SPR-530	The [spacecraft] shall enable selected maintenance capabilities only within time‑bounded and mode‑bounded windows, audit enable/disable events, auto‑revert on timeout/reset, and expose enabled/disabled capability state in telemetry.{SV-AC-8,SV-AC-4}{CM-7,CM-7(2),SA-8,SA-8(14),AC-3}	Maintenance capabilities expand risk surface. Time-limited activation reduces abuse window. Telemetry exposure ensures oversight. Auto-revert strengthens containment.
SPR-531	The [spacecraft] shall enforce whitelisting for executable images and mission scripts/procedures by ID, hash, or signature, accept only artifacts produced by the mission build pipeline, and constrain interpreters/macros to sandboxed contexts with provenance checks on inputs.{SV-SP-9,SV-SP-4}{CM-7,CM-7(5),CM-7(8),SI-7}	Accepting only pipeline-produced artifacts prevents unauthorized code execution. Hash/signature validation ensures integrity. Sandbox constraints limit interpreter abuse. Provenance enforcement strengthens defense.
SPR-541	The [spacecraft] shall provide a trusted path for sensitive actions (e.g., key management, image activation) with strengthened authentication/integrity checks, narrow interfaces, and explicit telemetry cues (trusted‑path active, preconditions satisfied); operations shall confirm trusted‑path use before proceeding.{SV-AC-1,SV-SP-9}{SA-8(13),SC-11,SC-12}	Narrow interfaces reduce attack vectors. Explicit trusted-path indicators prevent misuse. Strengthened authentication protects critical operations. Procedural confirmation ensures compliance.

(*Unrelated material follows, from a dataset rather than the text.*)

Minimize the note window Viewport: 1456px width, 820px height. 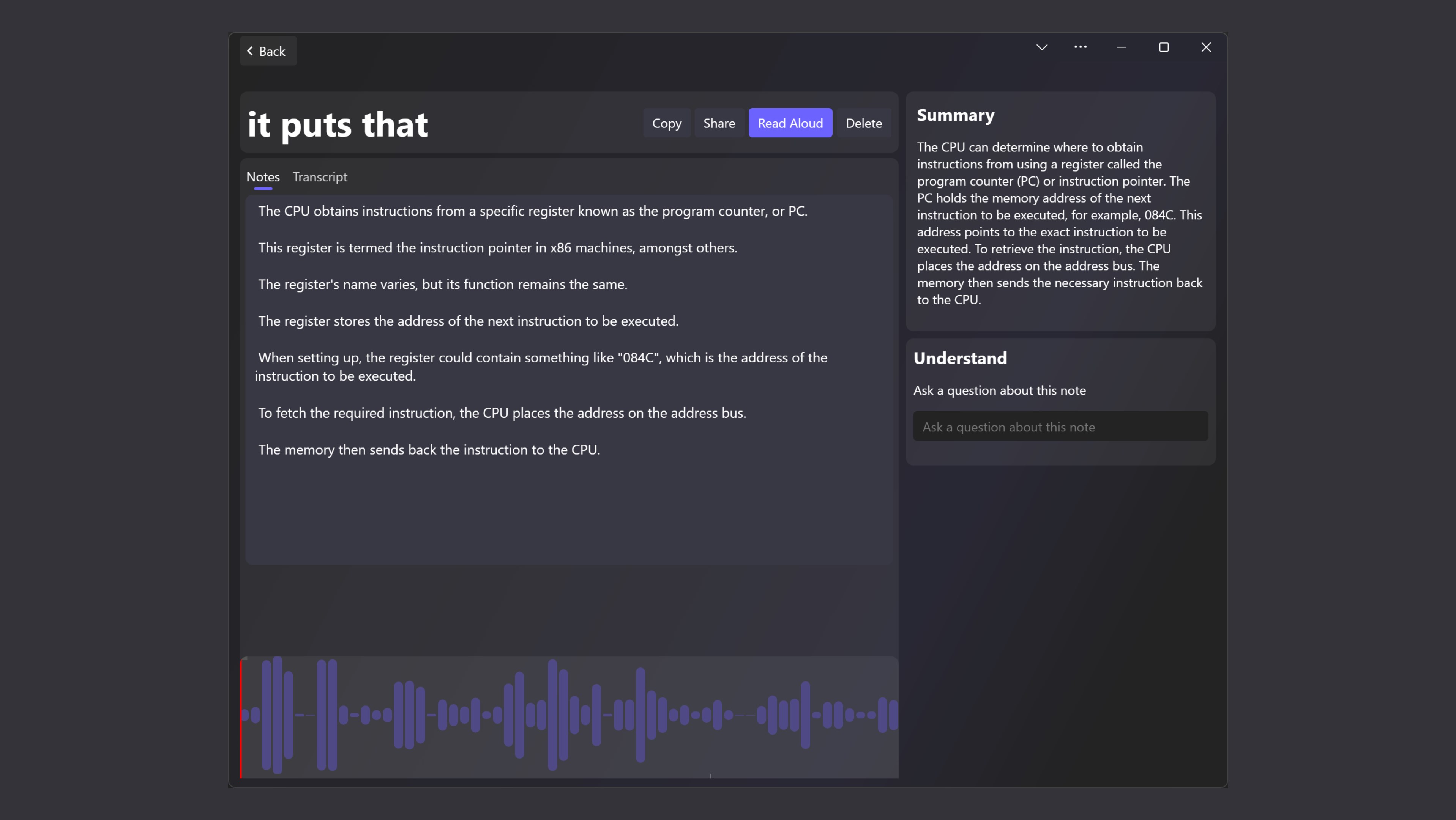pyautogui.click(x=1122, y=47)
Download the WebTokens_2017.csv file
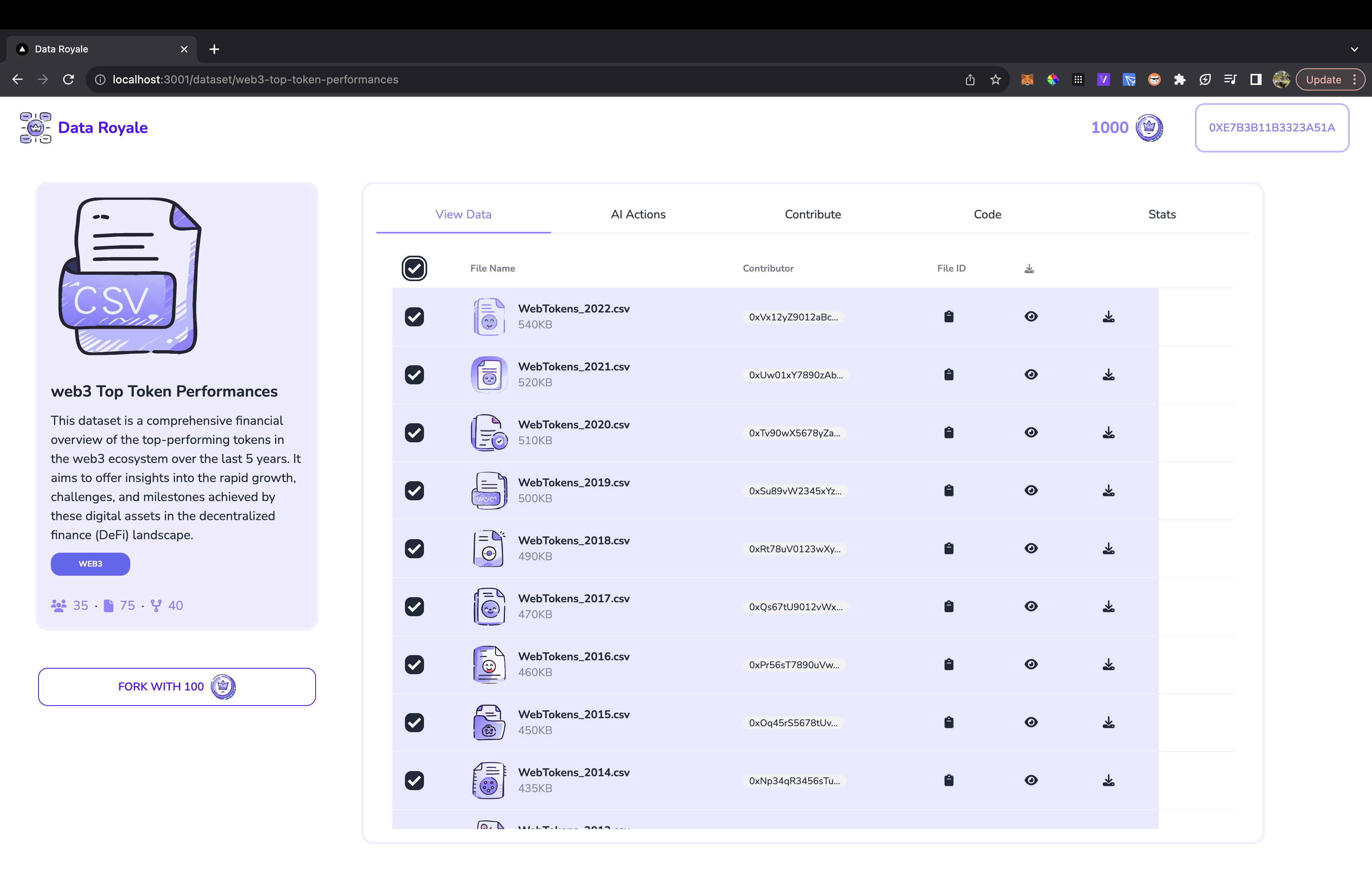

SPR-547	The [spacecraft] shall support chunked uploads of software/bitstreams/configuration with per‑chunk verification and commit markers, resumable across passes, with atomic activation and rollback if activation checks fail.{SV-SP-9,SV-IT-2}{SI-7,SI-7(15)}	Per-chunk verification prevents partial corruption. Atomic activation avoids inconsistent states. Rollback ensures safe recovery. Structured update logic strengthens resilience.